Zu weit geht die Argumentation dort, wo aus berechtigten Verzerrungen der Eindruck entsteht, der Produktivitätsabstand sei im Kern erledigt. Das ist er nicht. Dafür sind die Größenordnungen zu deutlich, und dafür sprechen auch andere Indikatoren wie Margen, Komplexität, Auslastung und Geschwindigkeit der Transformation.
Die Wahrheit liegt wie so oft nicht in der bequemsten Schlagzeile.
Toyota ist nicht einfach doppelt so fleißig, Volkswagen ist nicht einfach doppelt so faul und Kia ist nicht automatisch viermal besser.
Aber der Vergleich zeigt, dass manche Autohersteller mit deutlich weniger sichtbarem Konzerngewicht deutlich mehr Volumen bewegen.
Und genau darüber sollte man reden.
Fazit: Nicht die Zahl ist das Problem, sondern der Umgang mit ihr
Am Ende bleibt eine einfache, aber unbequeme Erkenntnis.
„Autos je Beschäftigtem“ ist keine saubere Produktivitätskennzahl für Fabriken. Sie beweist keine Überbesetzung, erklärt keine Fertigungstiefe und sagt nichts über die Leistung einzelner Beschäftigter. Wer sie so verwendet, macht aus Statistik eine Keule.
Gleichzeitig ist die Zahl mehr als bloßes Gerede. Sie ist ein Warnsignal, wenn die Abstände so groß werden wie zwischen Toyota, Kia und Volkswagen. Dann muss man fragen, warum manche Organisationen schlanker wirken, warum andere so viel schwerer erscheinen und welche Teile dieses Gewichts echte Wertschöpfung sind.

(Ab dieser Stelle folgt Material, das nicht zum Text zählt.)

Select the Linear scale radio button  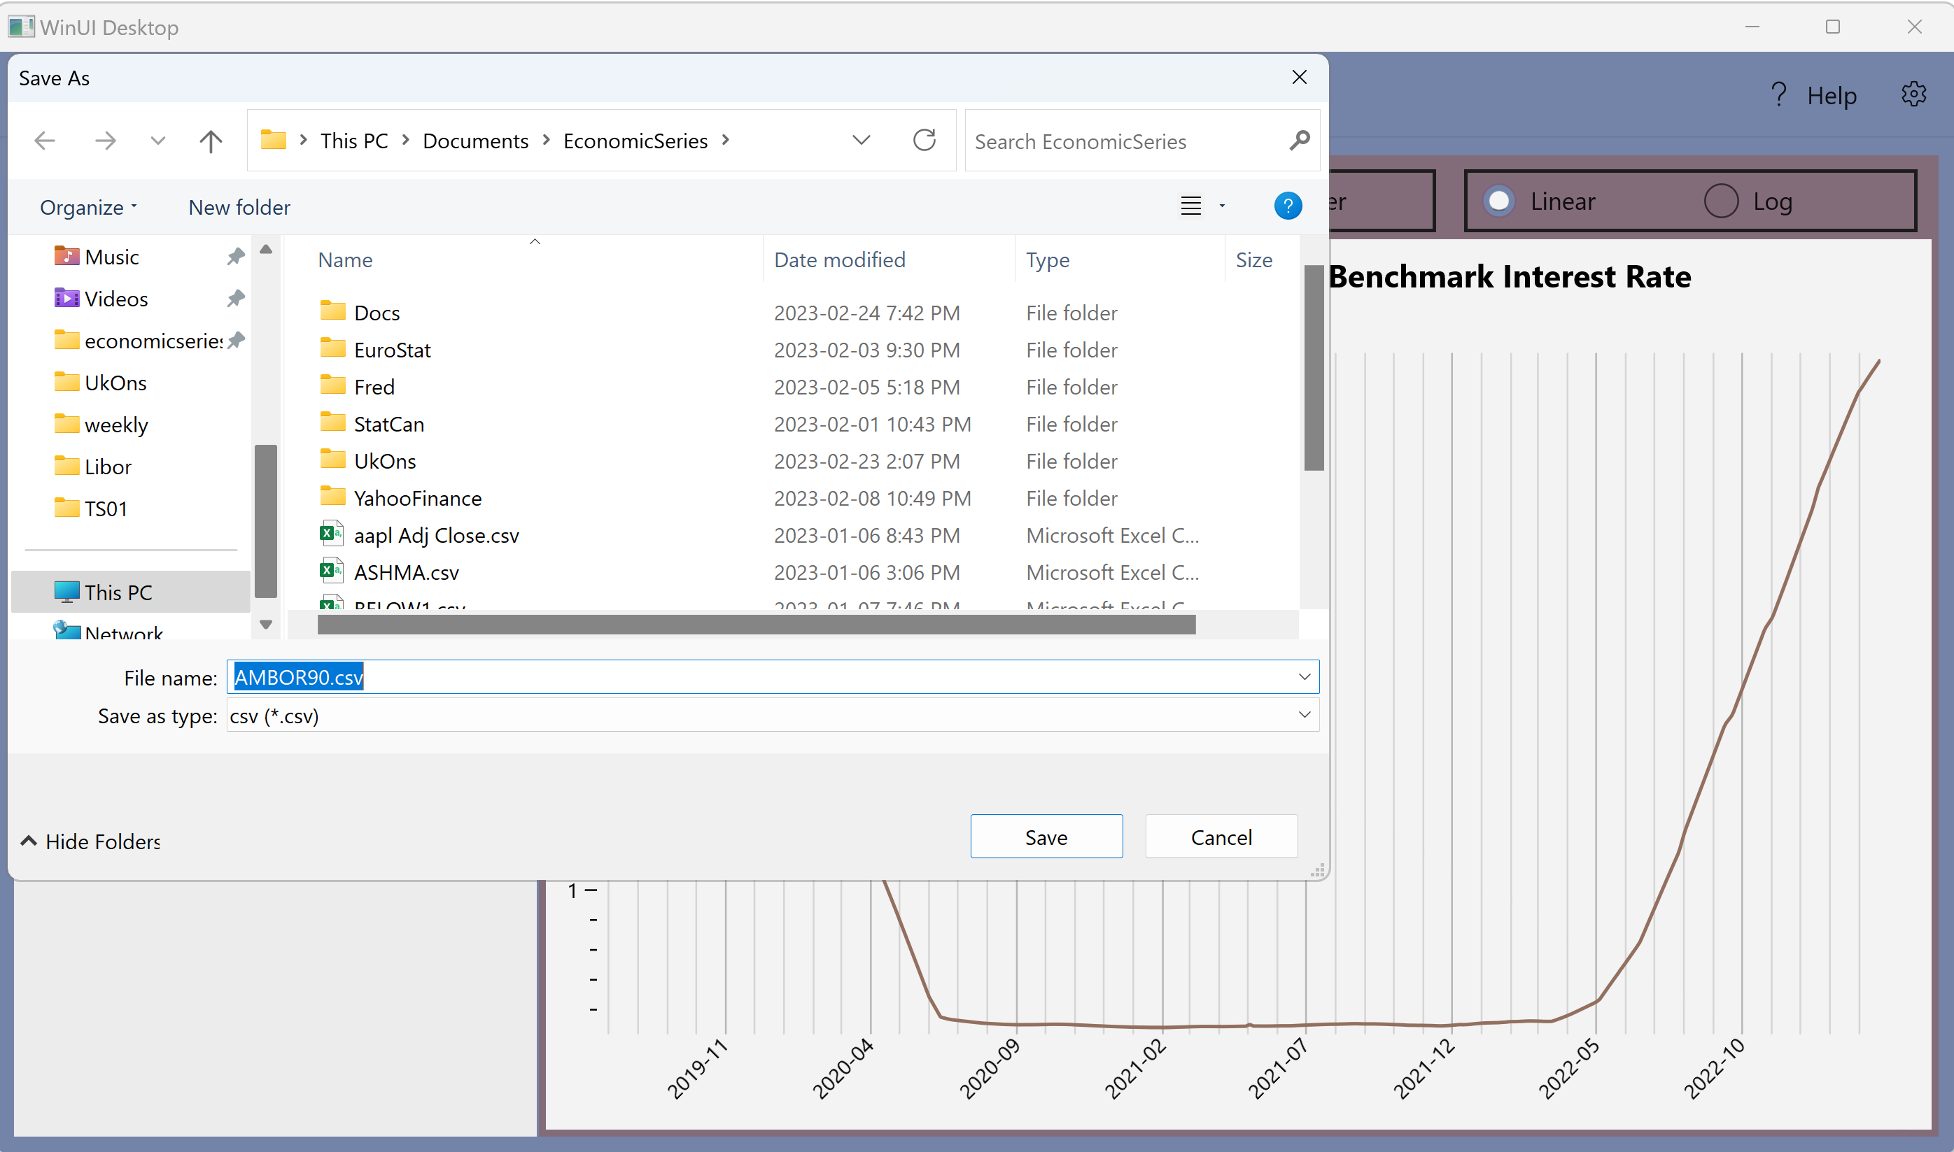1499,202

Ein fairer Vergleich braucht gleiche Systemgrenzen, saubere Zähler, klare Nenner, transparente Joint-Venture-Logik, gewichtete Zulieferanteile, Produktions-FTE, Kapitaleinsatz, Auslastung, Qualität, Margen und Modellmix. Alles andere ist grob.
Aber grob heißt nicht automatisch falsch.

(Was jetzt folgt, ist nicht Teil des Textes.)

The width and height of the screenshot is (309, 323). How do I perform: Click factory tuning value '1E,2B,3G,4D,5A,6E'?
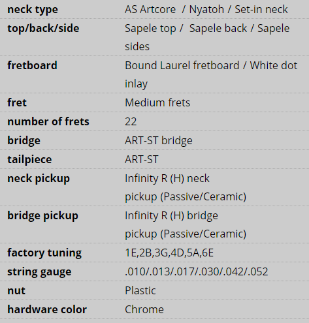pos(169,253)
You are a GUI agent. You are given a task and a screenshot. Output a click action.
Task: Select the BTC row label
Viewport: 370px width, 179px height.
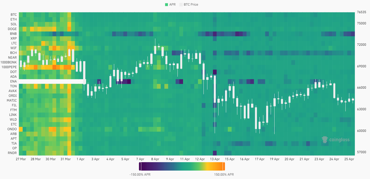click(13, 15)
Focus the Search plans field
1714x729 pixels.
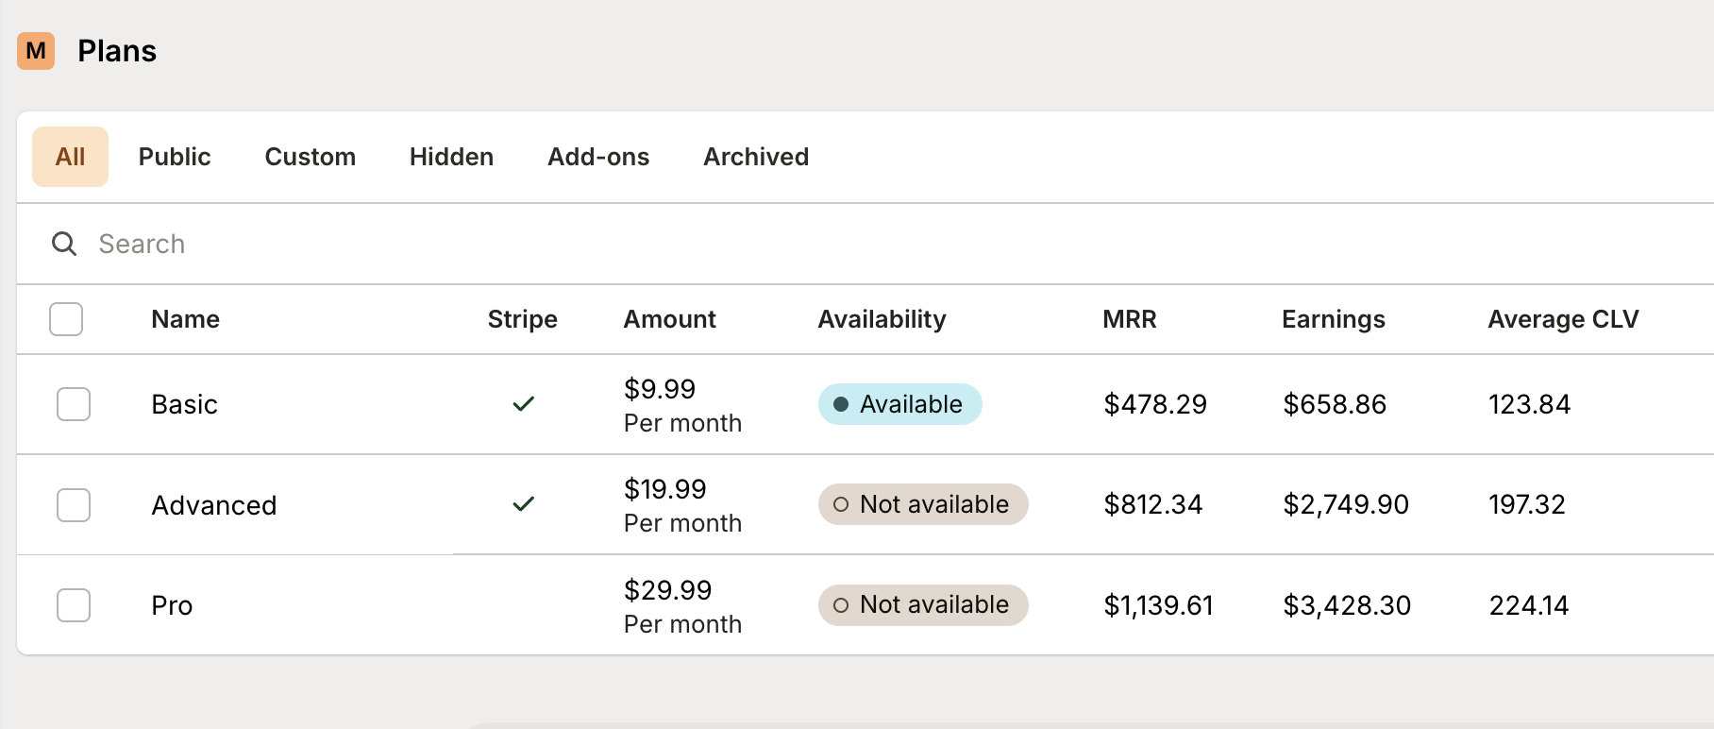coord(378,244)
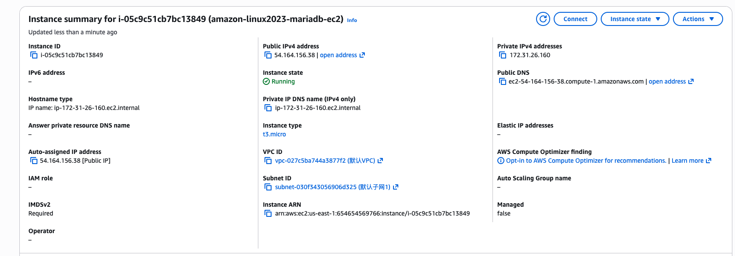735x256 pixels.
Task: Click the refresh icon button
Action: click(x=543, y=19)
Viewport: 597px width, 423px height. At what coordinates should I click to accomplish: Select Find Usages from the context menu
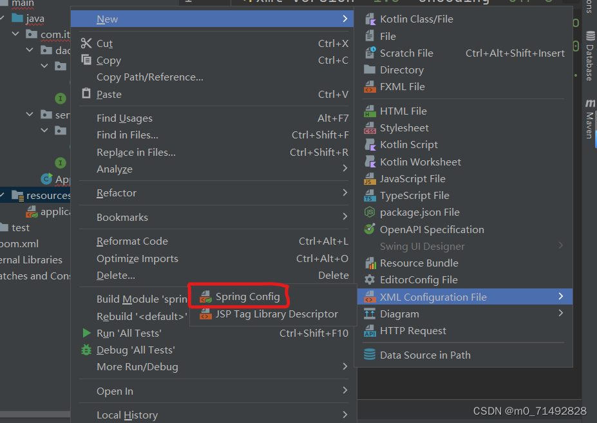pos(124,118)
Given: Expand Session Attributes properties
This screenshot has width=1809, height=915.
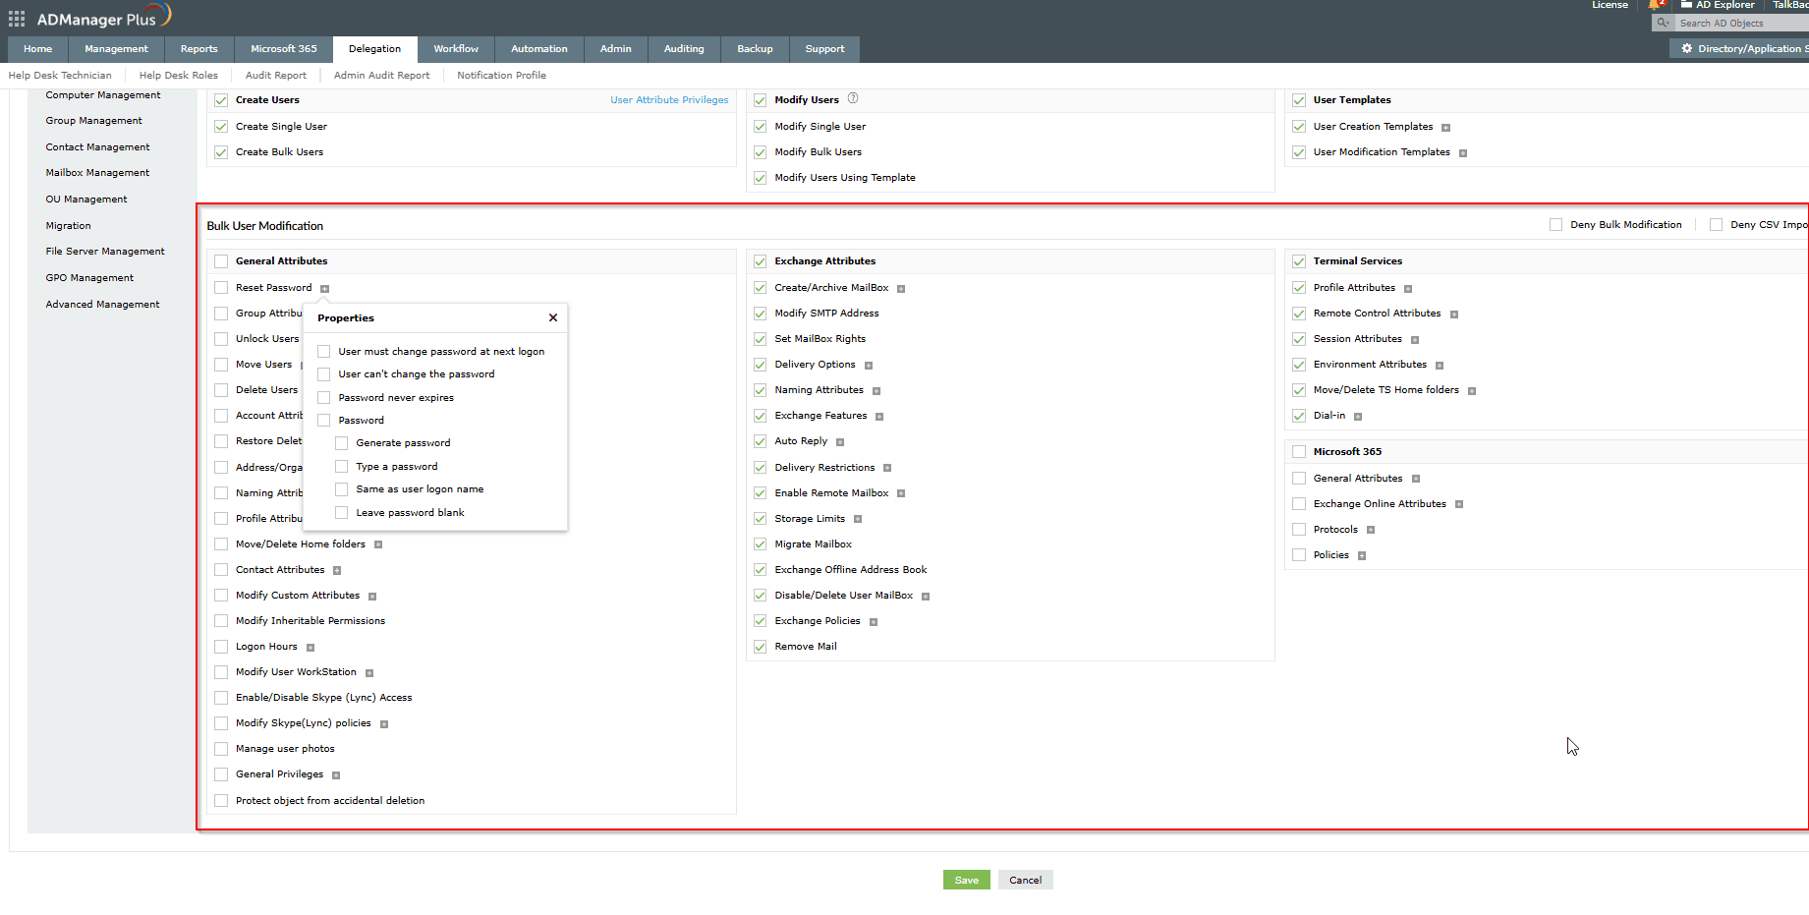Looking at the screenshot, I should click(x=1415, y=340).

Vielleicht ist das die wichtigste Pointe dieser ganzen Debatte: Der Toyota-VW-Vergleich hinkt, aber er zeigt trotzdem in eine Richtung, in die Volkswagen schauen muss. Der Kia-Vergleich ist noch weniger direkt übertragbar, macht die Strukturfrage aber noch unbequemer.
Wer daraus einen Angriff auf Beschäftigte macht, hat Industrie nicht verstanden. Wer daraus gar nichts lernen will, allerdings auch nicht.

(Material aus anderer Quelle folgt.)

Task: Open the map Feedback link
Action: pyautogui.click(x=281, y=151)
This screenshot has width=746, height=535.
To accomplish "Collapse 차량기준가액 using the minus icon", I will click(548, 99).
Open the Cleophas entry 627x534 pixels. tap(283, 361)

Volkswagen muss nicht beweisen, dass die Menschen in seinen Werken arbeiten können. Das können sie.
Der Konzern muss beweisen, dass seine Struktur, seine Kosten, seine Plattformen, seine Software, seine Markenlogik und seine Entscheidungswege wieder schnell genug für einen Markt werden, in dem Toyota stabiler, Kia schlanker und China gnadenloser wirkt als noch vor wenigen Jahren.
Und genau deshalb lohnt sich dieser Vergleich. Nicht als Urteil. Sondern als unangenehme, aber notwendige Frage.